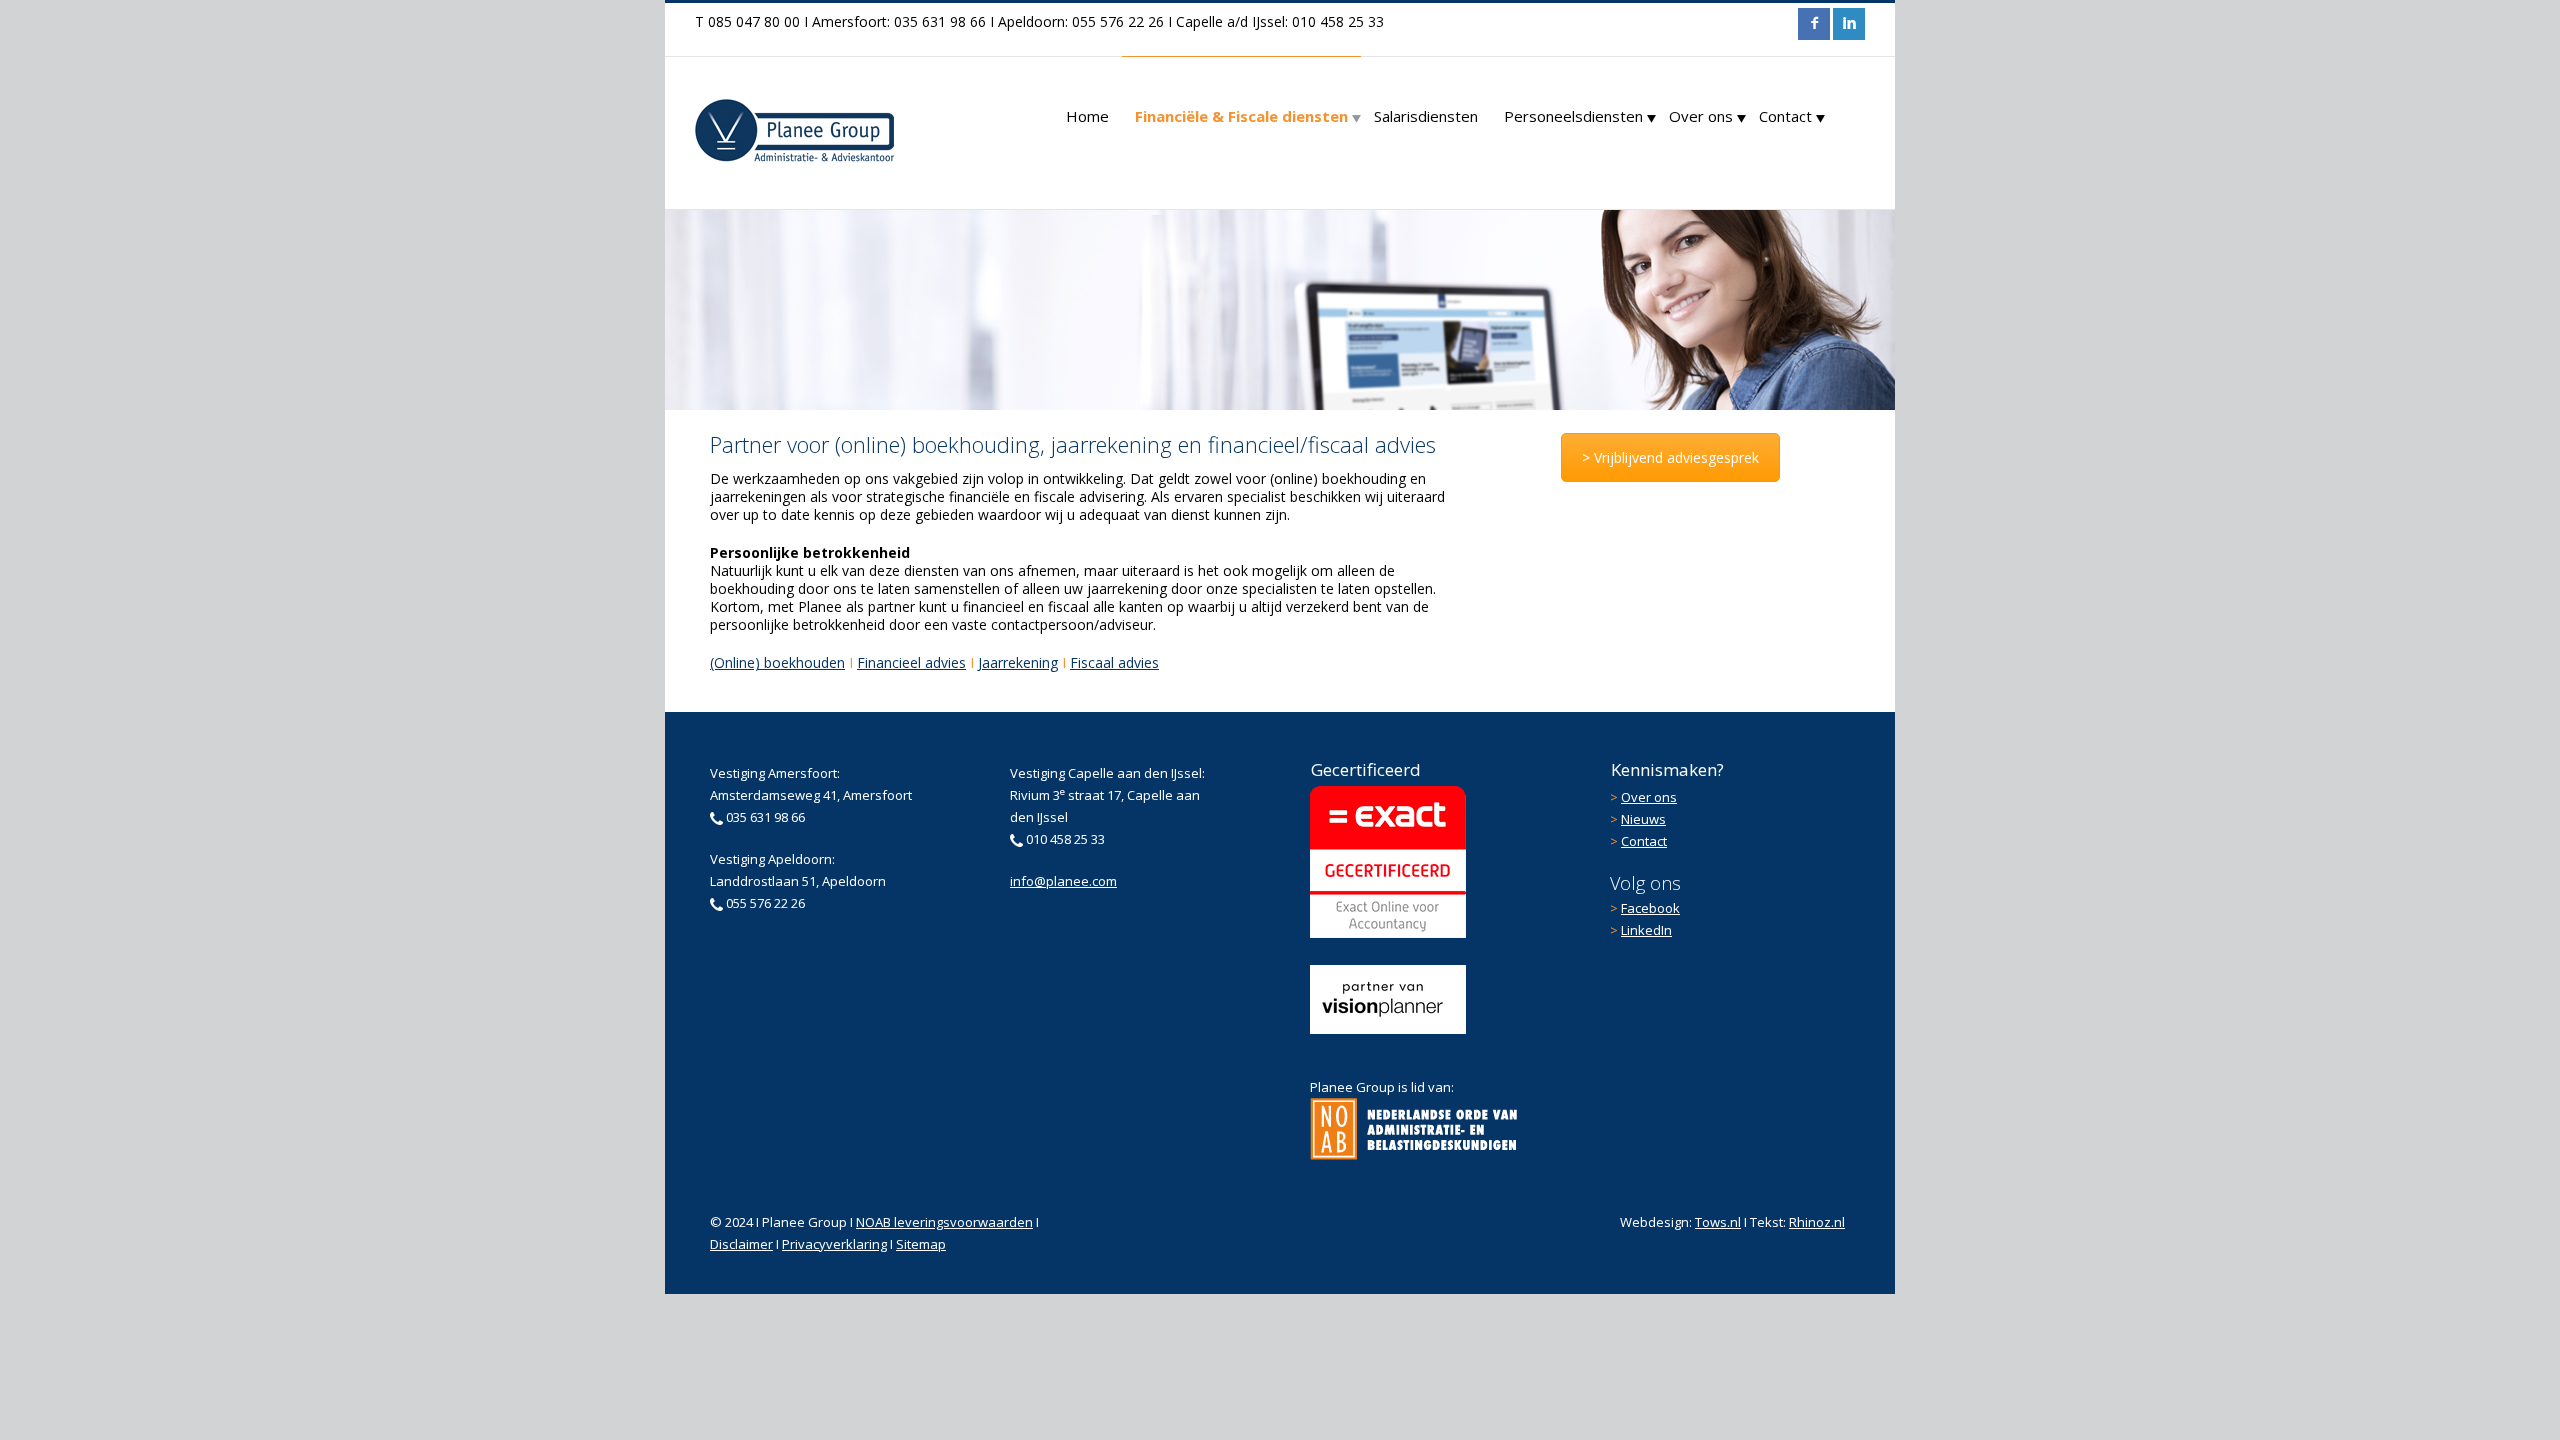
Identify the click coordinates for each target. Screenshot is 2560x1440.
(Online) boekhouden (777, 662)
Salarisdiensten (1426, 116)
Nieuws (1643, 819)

---*---

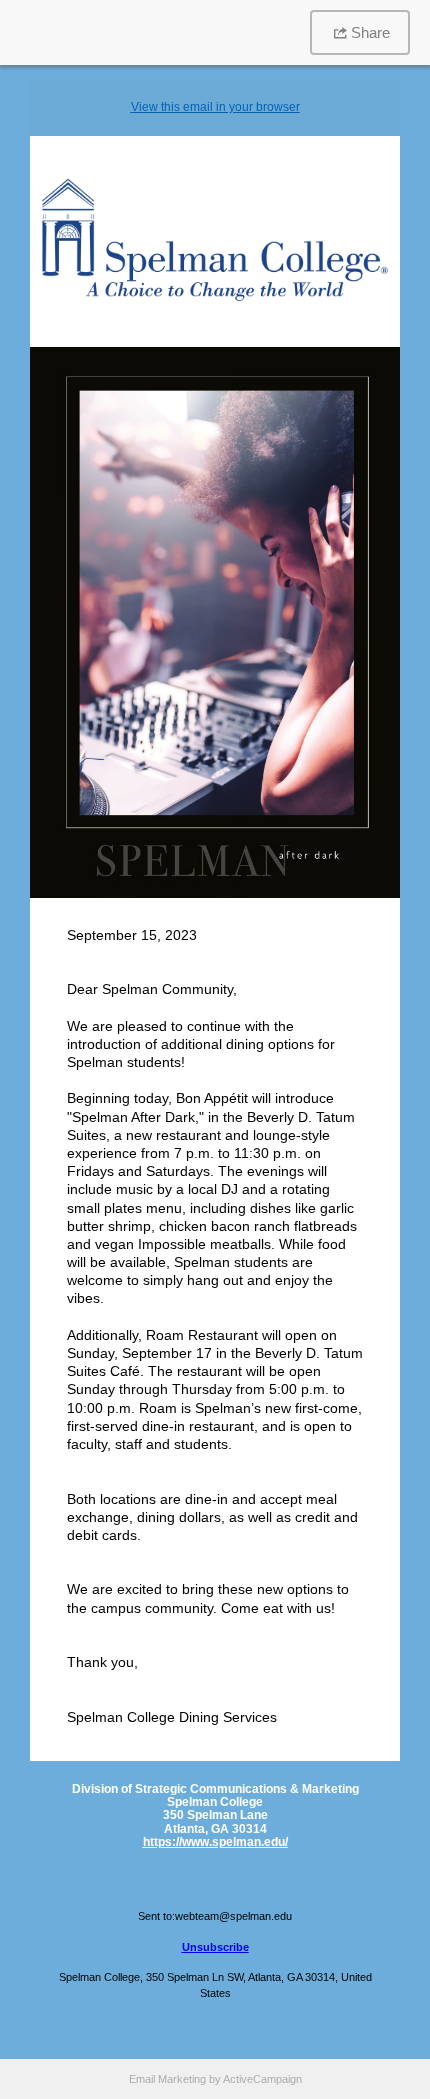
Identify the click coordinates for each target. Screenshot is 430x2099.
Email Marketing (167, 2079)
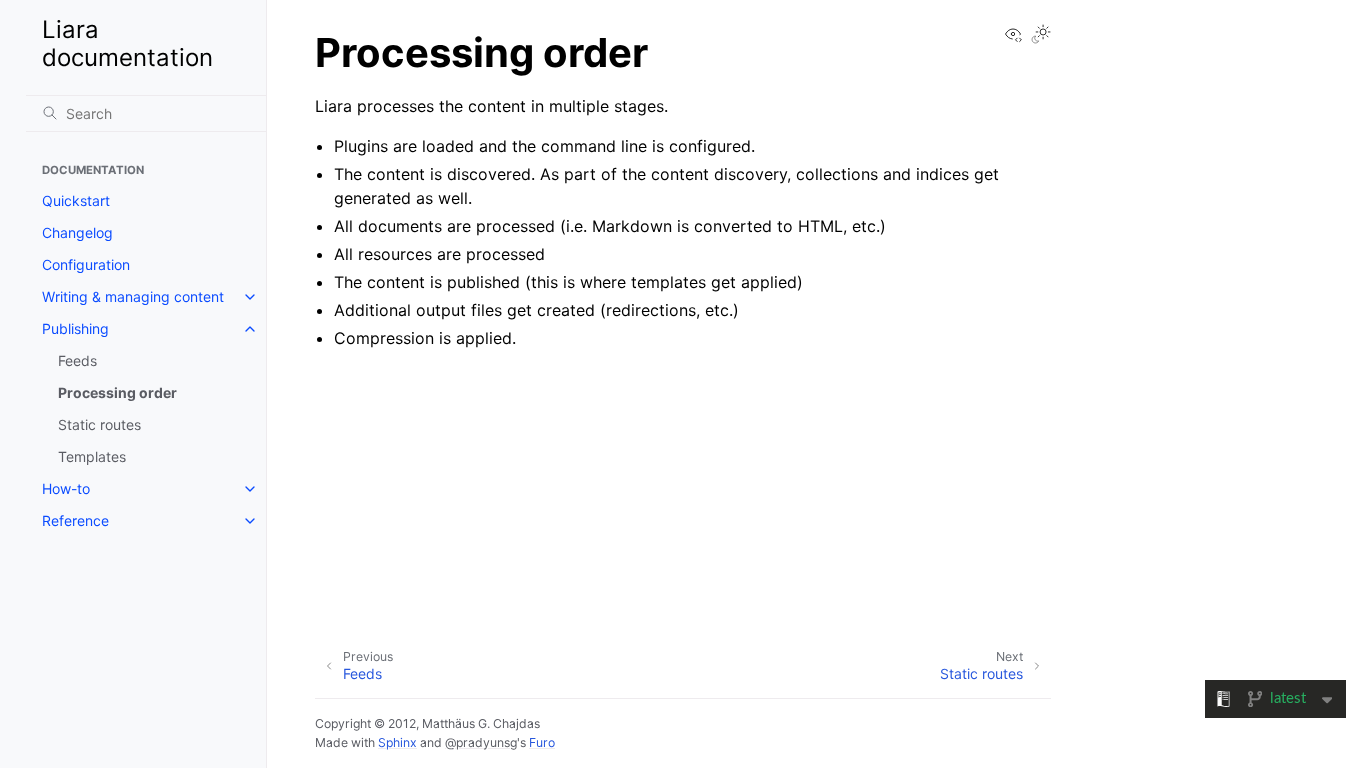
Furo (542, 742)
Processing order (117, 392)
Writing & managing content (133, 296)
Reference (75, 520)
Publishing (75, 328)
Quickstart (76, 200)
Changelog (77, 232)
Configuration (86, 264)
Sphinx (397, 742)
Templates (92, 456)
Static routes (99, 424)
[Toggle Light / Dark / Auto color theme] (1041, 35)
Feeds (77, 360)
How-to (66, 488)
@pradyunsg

---*---

▶ [Exercise]: Transcribe the records above exactly, beginning at the line that contains "Screenshot is 2560x1440." and ending with the line that contains "Nieuws (1643, 819)", both included, and nothing else.

▶ [Solution]:
Identify the click coordinates for each target. Screenshot is 2560x1440.
(Online) boekhouden (777, 662)
Salarisdiensten (1426, 116)
Nieuws (1643, 819)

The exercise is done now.